— INDICACIONES Y REQUISITOS —
Busca en el listado todas las líneas que contengan la cadena "pixels" y cópialas completas, teniendo en cuenta las mayúsculas y minúsculas.

--*--

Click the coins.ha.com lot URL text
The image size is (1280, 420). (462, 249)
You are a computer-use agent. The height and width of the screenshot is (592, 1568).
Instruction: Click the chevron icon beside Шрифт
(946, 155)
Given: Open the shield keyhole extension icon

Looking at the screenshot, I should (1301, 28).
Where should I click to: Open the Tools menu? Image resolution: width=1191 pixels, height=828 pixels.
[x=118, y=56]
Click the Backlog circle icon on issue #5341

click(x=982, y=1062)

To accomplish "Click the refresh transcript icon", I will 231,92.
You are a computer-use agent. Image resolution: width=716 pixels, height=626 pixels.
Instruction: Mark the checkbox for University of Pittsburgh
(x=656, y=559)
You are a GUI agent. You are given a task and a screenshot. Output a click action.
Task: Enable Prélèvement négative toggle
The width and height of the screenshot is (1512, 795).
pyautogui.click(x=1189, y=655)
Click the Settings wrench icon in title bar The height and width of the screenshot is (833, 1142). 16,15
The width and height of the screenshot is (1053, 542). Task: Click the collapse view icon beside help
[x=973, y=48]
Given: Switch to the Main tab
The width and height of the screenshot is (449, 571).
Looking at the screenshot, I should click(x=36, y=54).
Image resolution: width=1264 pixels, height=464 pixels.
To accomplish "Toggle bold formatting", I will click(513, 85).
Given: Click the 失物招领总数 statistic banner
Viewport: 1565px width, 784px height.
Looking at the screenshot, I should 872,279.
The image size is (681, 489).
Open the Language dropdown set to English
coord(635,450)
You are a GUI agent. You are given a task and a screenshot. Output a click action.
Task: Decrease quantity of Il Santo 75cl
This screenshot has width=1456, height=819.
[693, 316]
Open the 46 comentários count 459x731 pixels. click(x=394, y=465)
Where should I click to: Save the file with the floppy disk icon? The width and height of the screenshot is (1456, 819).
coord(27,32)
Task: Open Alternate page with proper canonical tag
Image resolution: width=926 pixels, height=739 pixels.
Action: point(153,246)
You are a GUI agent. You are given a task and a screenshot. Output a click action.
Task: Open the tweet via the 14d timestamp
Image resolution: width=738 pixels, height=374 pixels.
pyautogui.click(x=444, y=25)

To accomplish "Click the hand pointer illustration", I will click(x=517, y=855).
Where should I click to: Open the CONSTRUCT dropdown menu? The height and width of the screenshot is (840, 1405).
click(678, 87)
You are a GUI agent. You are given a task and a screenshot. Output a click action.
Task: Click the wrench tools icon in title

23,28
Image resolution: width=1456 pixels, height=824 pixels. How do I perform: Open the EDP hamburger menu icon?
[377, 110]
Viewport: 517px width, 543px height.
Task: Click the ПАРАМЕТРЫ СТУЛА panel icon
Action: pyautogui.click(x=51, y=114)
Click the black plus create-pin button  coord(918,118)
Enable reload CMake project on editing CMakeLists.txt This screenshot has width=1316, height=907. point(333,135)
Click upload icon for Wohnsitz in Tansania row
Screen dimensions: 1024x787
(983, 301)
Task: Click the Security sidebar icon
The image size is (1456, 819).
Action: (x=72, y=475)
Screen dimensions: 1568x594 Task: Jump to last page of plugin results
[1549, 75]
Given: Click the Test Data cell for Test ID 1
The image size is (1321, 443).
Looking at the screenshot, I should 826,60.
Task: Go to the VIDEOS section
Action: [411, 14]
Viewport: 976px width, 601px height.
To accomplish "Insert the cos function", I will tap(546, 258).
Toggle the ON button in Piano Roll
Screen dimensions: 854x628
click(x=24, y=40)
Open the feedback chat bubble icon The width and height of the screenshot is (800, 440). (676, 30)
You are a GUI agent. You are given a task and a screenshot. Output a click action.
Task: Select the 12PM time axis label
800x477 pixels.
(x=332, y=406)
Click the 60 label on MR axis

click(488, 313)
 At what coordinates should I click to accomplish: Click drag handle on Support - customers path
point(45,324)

--*--

— RESPUESTA A CONTINUACIÓN —
Where should I click to: Open the Tools menu? Image resolution: width=1191 pixels, height=828 pixels.
You are a computer-use agent. Image resolution: width=716 pixels, height=626 pixels.
Image resolution: width=1264 pixels, height=464 pixels.
Open the 46 comentários count 459x731 pixels. click(x=394, y=465)
Image resolution: width=926 pixels, height=739 pixels.
Image resolution: width=738 pixels, height=374 pixels.
Image resolution: width=1456 pixels, height=824 pixels. How do I perform: Open the EDP hamburger menu icon?
800x477 pixels.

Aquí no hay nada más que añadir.